All this discussion left me feeling that people had got a little fixated on pre-generated images, and the alternative approach of using an installer has not received enough attention. Only the server sessions even mentioned this and even there we are still planning to start with an image and move to an installer later (IIRC).
So I just thought I'd bring this up as a point to bear in mind as we move along. I really think we should be taking the installer option more seriously in the future, and not trying to serve the whole world of possibilities with images.
There are clearly advantages to the 'just dd an image onto removable media and plug it in to get started' and having one of these available for that 'instant start' fix makes a lot of sense. I'm not suggesting we should stop doing that; this is the 'crack' to get new people addicted :-)
But the more you get into having different images for different machines and purposes, the more you suffer from the combinatorial explosion problem. And all those images are actually just combinations of packages for the hardware and the software wanted, which are trivially specified and installed by a general-purpose installer (an example of which already exists in Debian, working across all architectures, using the same software to run the install as is ultimately installed on the machines).
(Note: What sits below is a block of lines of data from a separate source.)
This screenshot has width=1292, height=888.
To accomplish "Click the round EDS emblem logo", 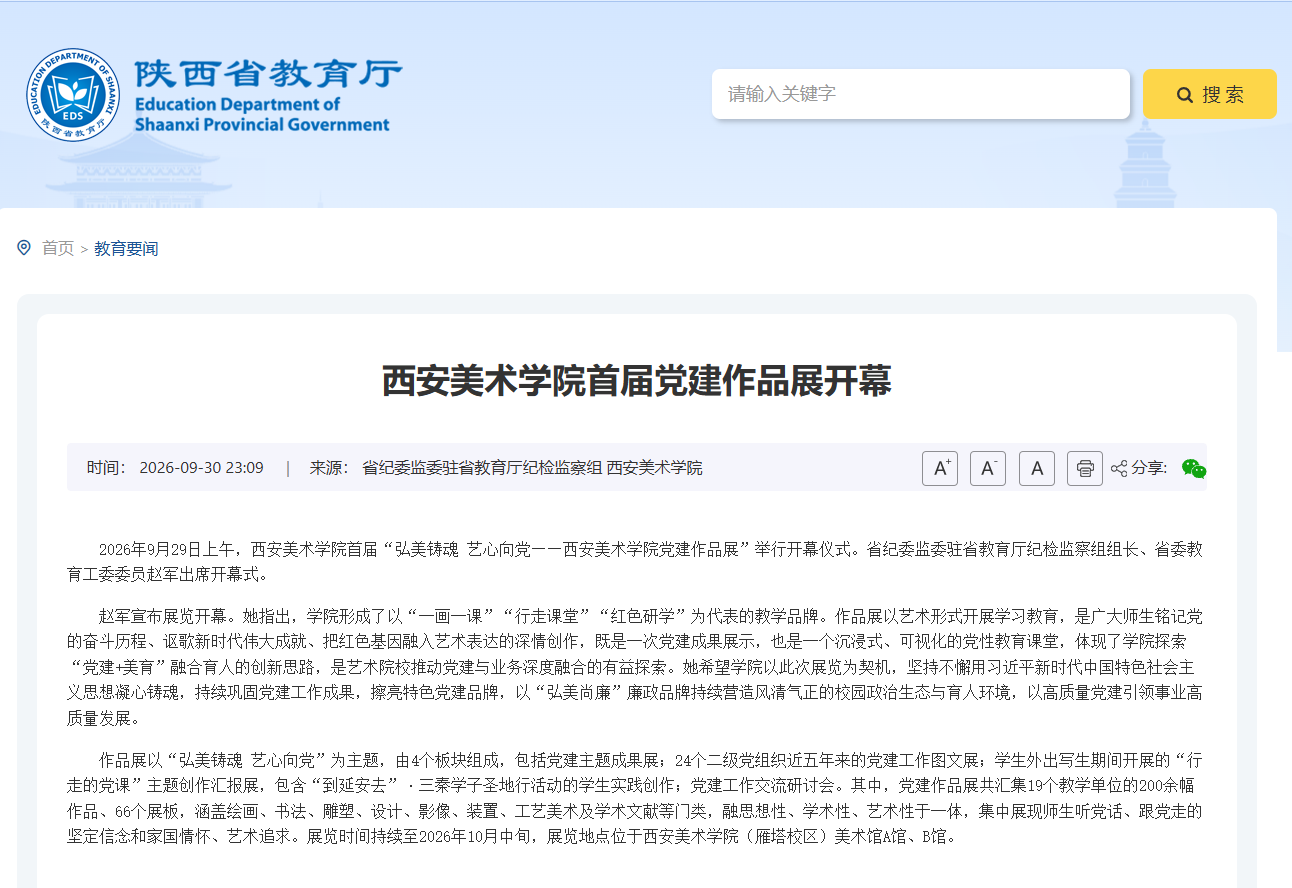I will (x=73, y=94).
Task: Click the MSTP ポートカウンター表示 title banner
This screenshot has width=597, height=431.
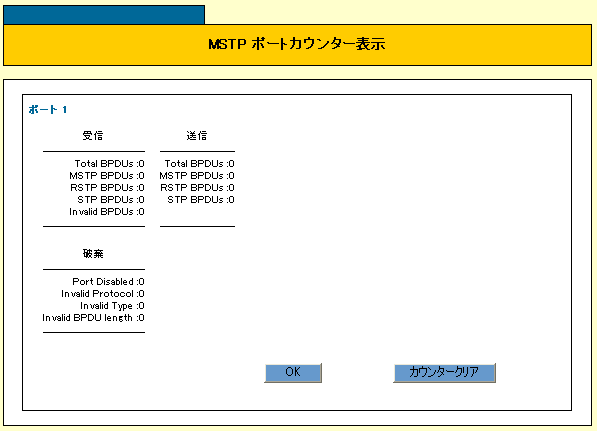Action: click(x=297, y=45)
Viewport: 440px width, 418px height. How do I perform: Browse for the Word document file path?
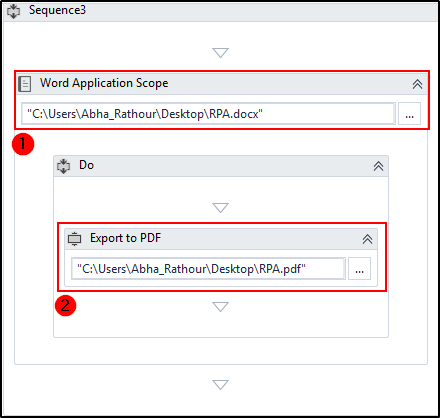click(x=409, y=114)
By using an installer (actually just a mini-distro image, which could be made exactly as the images we are currently making) running on the target hardware you gain the ability to make as many 'tasks' (currently images) as you like, and support as many boards as you want to support without the combinatorial explosion. And it can be skinned and pre-configured in different ways for different use-cases (fully automated/simple task selection/fully configurable, headless/gui, netboot/SD image and so on).
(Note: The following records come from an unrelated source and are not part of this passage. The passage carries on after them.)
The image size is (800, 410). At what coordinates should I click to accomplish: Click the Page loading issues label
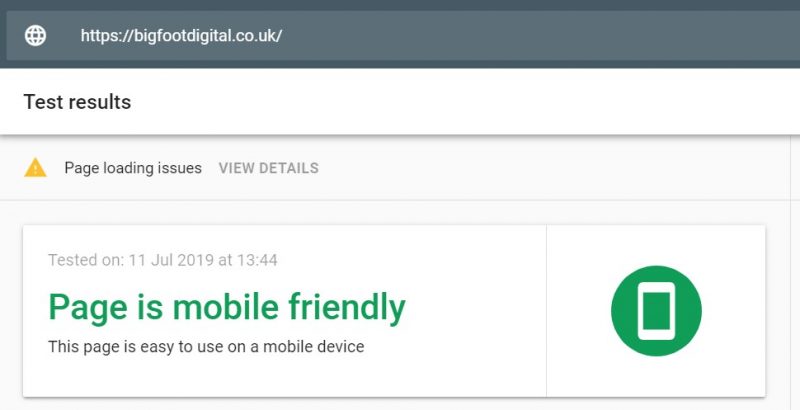coord(133,168)
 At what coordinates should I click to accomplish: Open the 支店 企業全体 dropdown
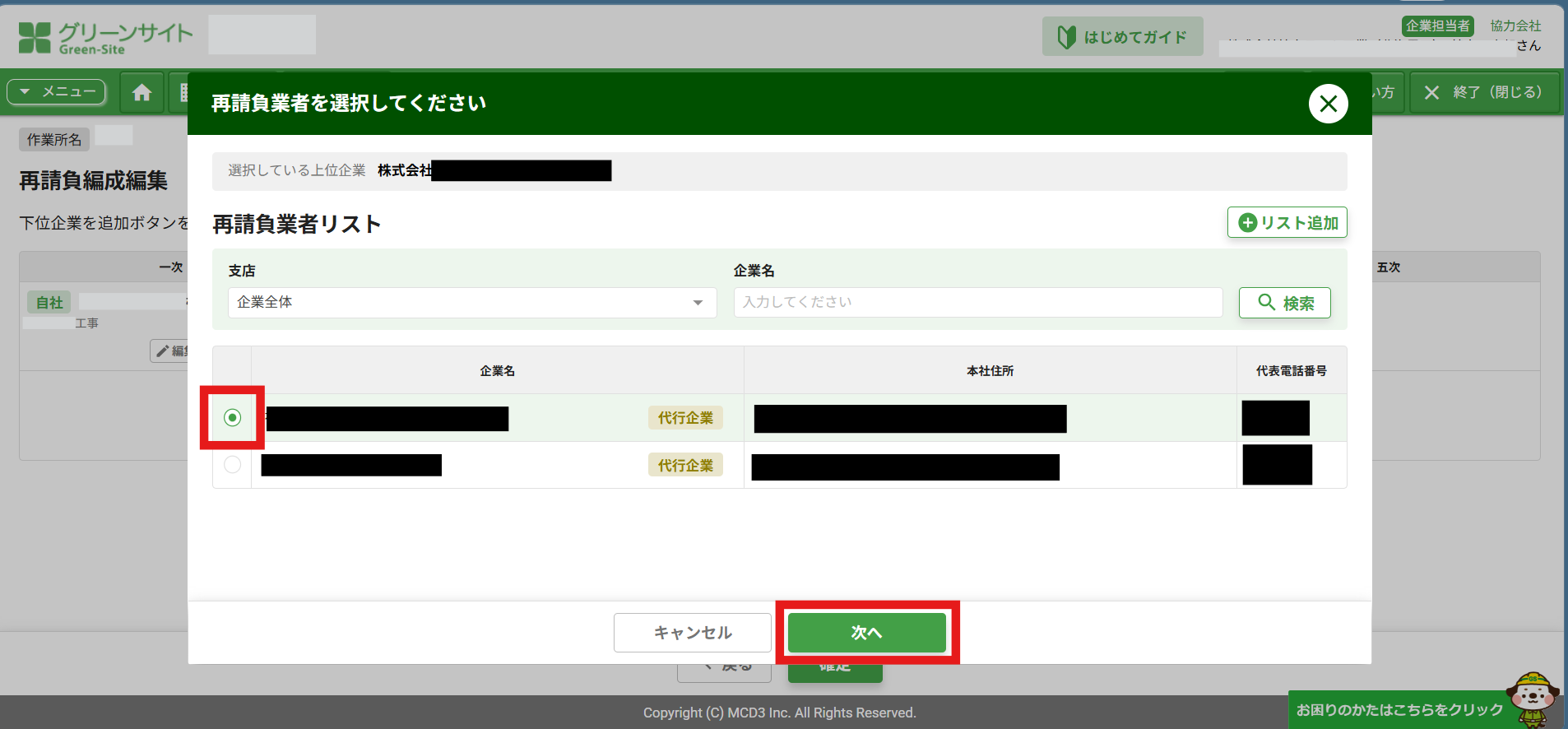471,303
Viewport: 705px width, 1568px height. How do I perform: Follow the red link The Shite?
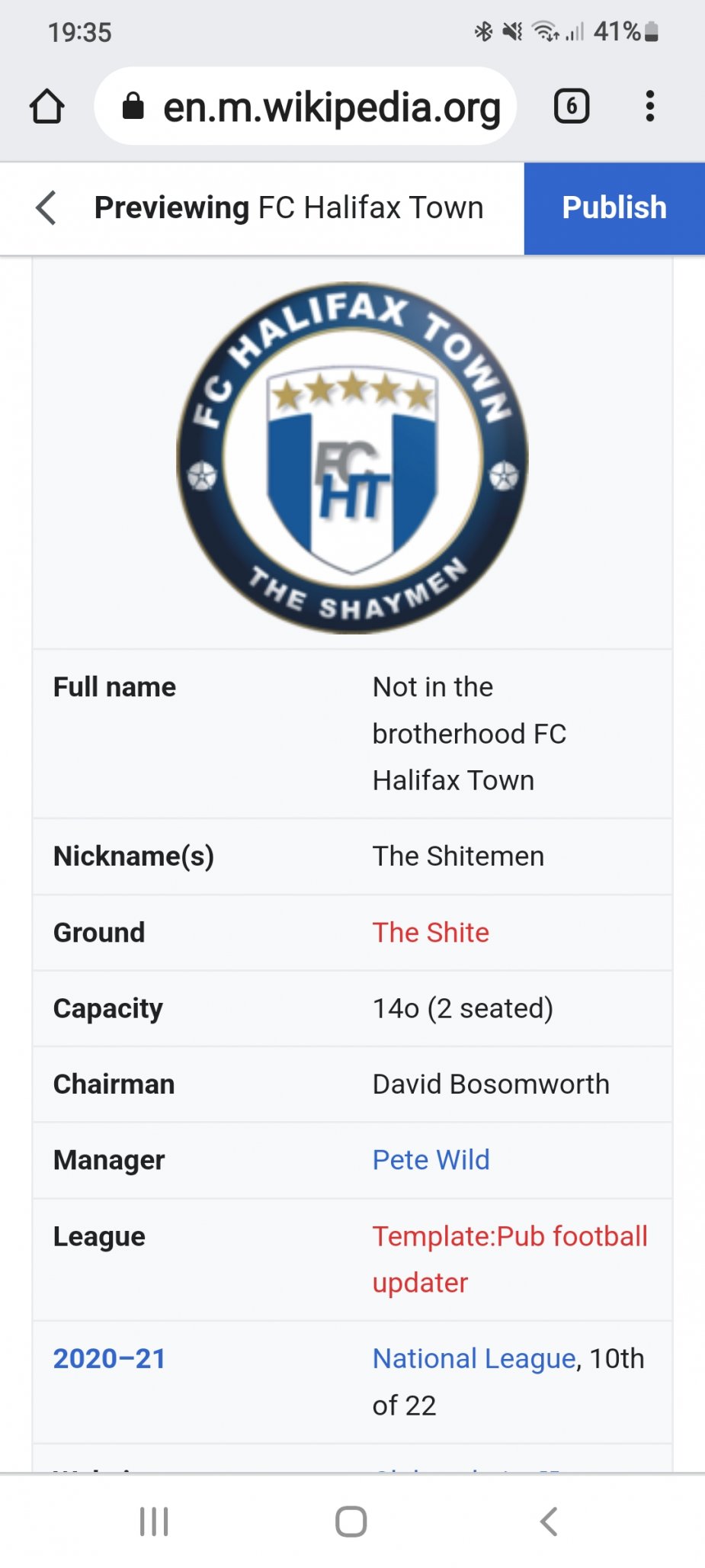pos(431,933)
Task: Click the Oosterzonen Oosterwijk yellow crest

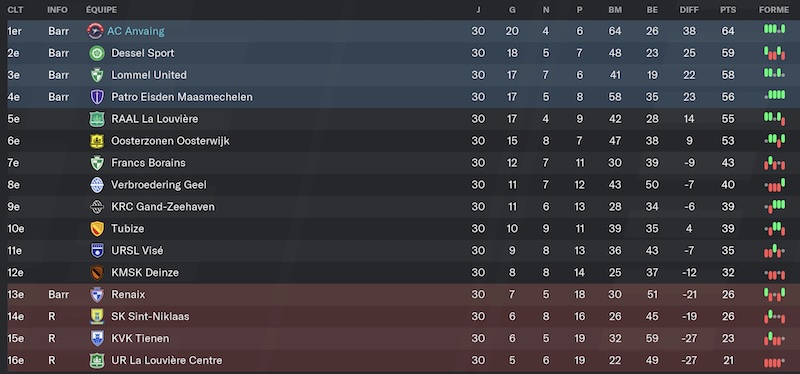Action: [97, 141]
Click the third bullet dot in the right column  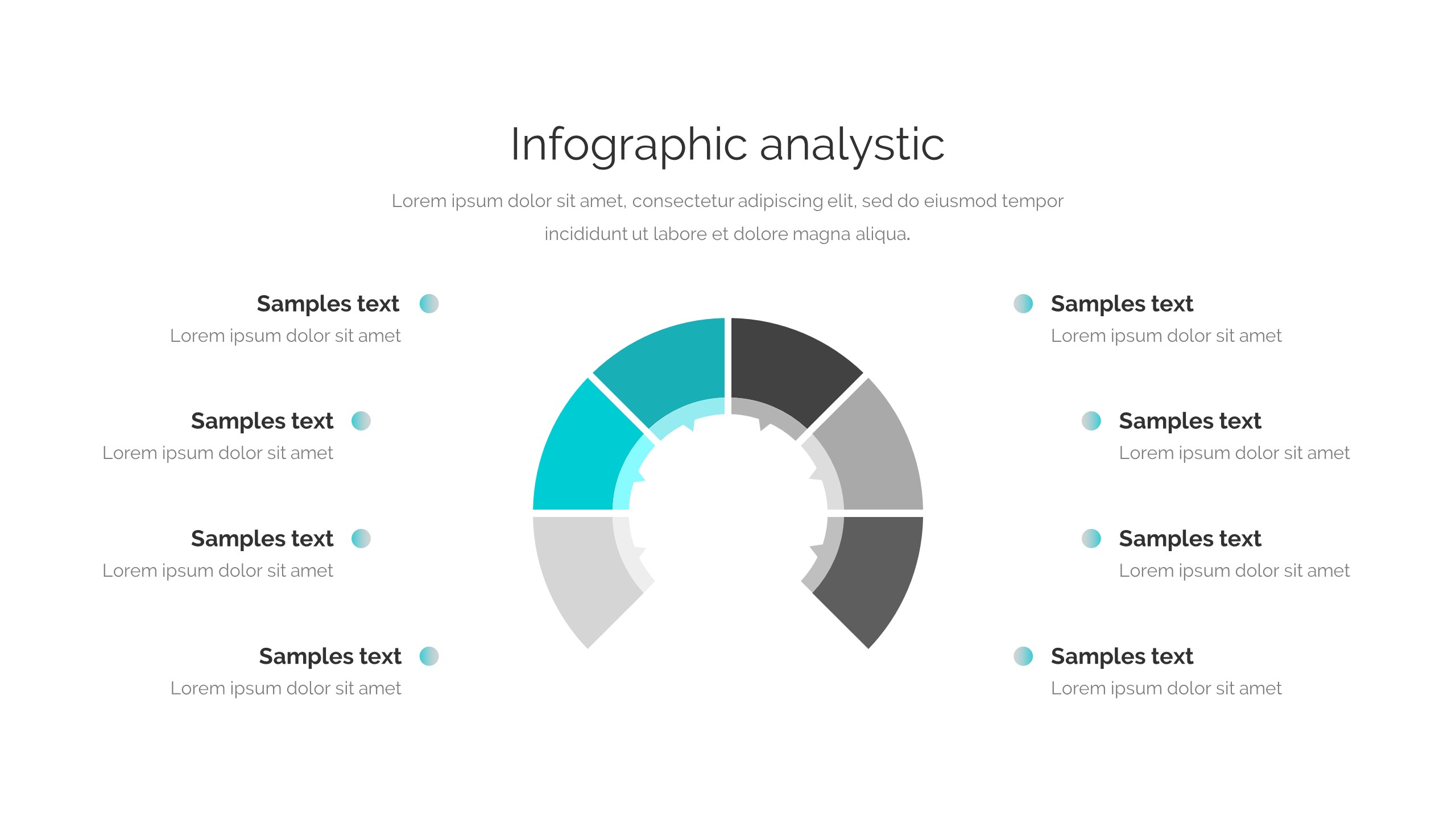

I realise that this involves some work, but so does all that image-generation, and I do believe that the flexibility of this approach is powerful and we shouldn't ignore it to the degree we currently are.
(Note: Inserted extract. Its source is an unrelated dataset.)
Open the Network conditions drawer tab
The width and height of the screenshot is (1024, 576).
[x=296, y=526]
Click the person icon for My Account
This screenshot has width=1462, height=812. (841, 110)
Pre-built images comes from an 'embedded systems' view of the world. Real computers can run installers to put their operating systems on and set themselves up, and we should be taking advantage of that. ARM computers _are_ real computers now and we should be treating them as such.
Yes it takes a lot longer on initial boot, which is why I agree that there should be at least one 'instant gratification' image, but for real work, having to install your OS the first time you boot a board is not a big deal, and provides enormous flexibility. We can make it slick and painless.
So, that's all. We don't necessarily need to have a big debate about this now, I'd really just like to make sure that this is properly on the agenda for the next cycle, and that we don't all get so stuck in the 'everything must be supplied as pre-generated image' mindset that we back ourselves into a very inefficient corner.